Sur le plan extérieur, après la victoire de la Prusse sur l'Autriche, Napoléon exige une multitude de concessions de la part de la Prusse, de telle sorte que Bismarck fait savoir que l'Empereur Guillaume refuse de recevoir les ambassadeurs français. Ceci met en émoi l'opinion française et l'Assemblée vote les crédits de guerre. Mais la France est isolée diplomatiquement, ses effectifs sont minces et les défaites s'accumulent. Elle capitule le 1er septembre 1870 à Sedan, lorsque Napoléon III, ayant pris la tête du reste des troupes, est fait prisonnier. La paix sera signée le 10 mai 1871 par la nouvelle Assemblée, Bismarck ayant exigé un interlocuteur légalement reconnu. Le traité de Francfort fixe la cession de l'Alsace et de la Lorraine par la France.
A Paris, le ministère qui a remplacé celui d'Ollivier, est plus autoritaire. Des groupes d'ouvriers envahissent l'Assemblée nationale, puis, avec à leur tête, les députés républicains Gambetta et Favre, ils gagnent l'Hôtel de ville et font proclamer la République. C'est l'éclatement de la Commune, le peuple parisien prend les armes.

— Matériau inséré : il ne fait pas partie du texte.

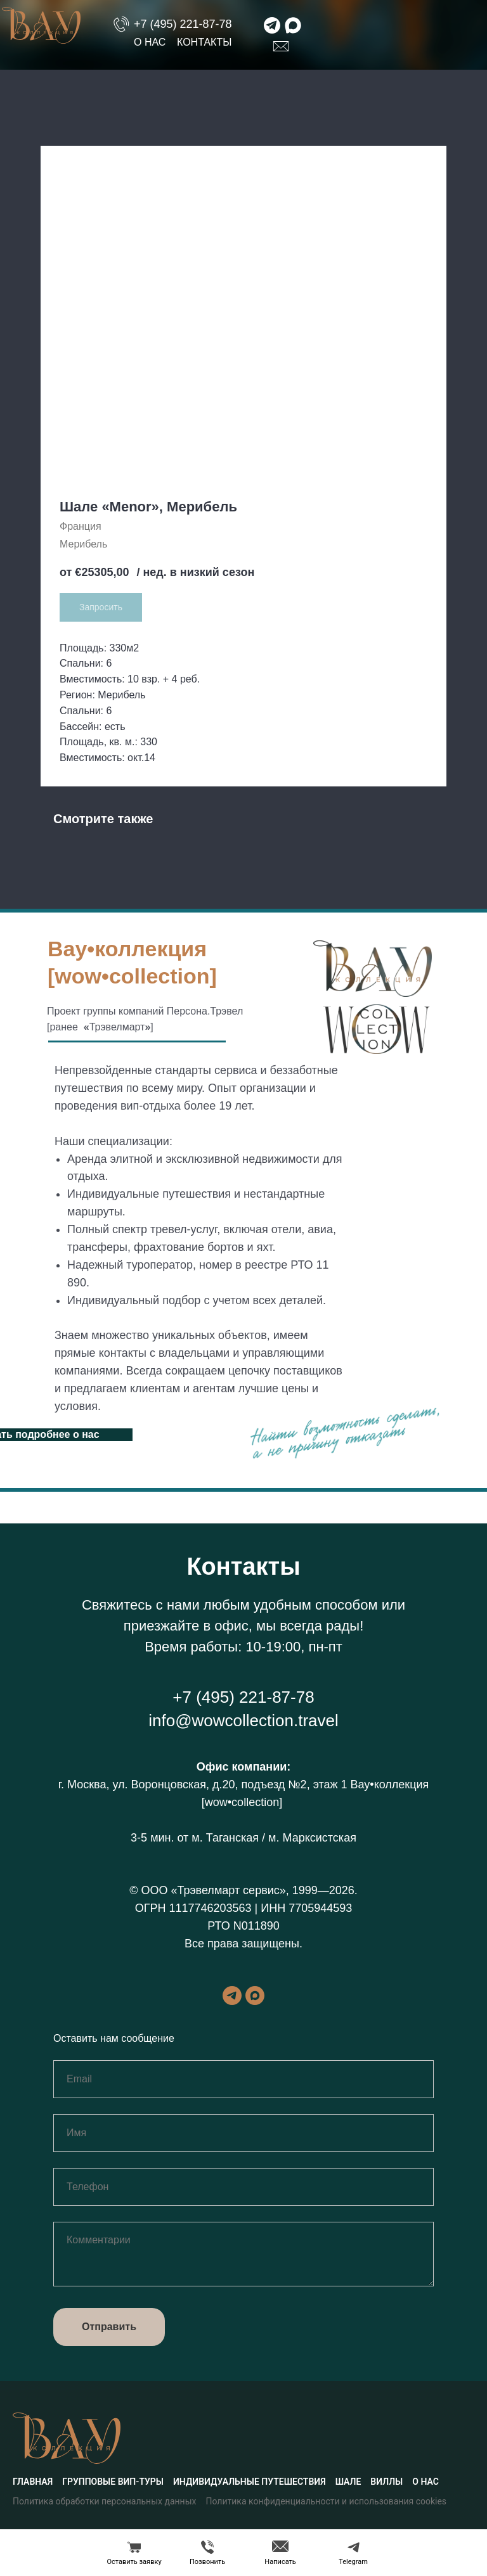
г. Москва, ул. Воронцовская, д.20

Très vite, des comités de vigilance révolutionnaires et une fédération des bataillons de gardes nationales se forment dans le peuple, et s'organisent afin de reprendre le pouvoir vacant. En effet, le gouvernement et l'Assemblée se sont réfugiés à Versailles. Des élections se tiennent le 26 mars à Paris et une Assemblée communale regroupant des travailleurs et des journalistes est élue. L'unité de la nouvelle assemblée se défait bientôt et l'agitation révolutionnaire envahit Paris. D'autre part, la capitale est isolée, la campagne et les villes de provinces ne suivent pas le mouvement. Soutenus par Bismarck, les réfugiés de Versailles entrent dans Paris en mai et écrasent la résistance des barricades rapidement. L'instauration de la IIIe République suivra de près les répressions sanglantes.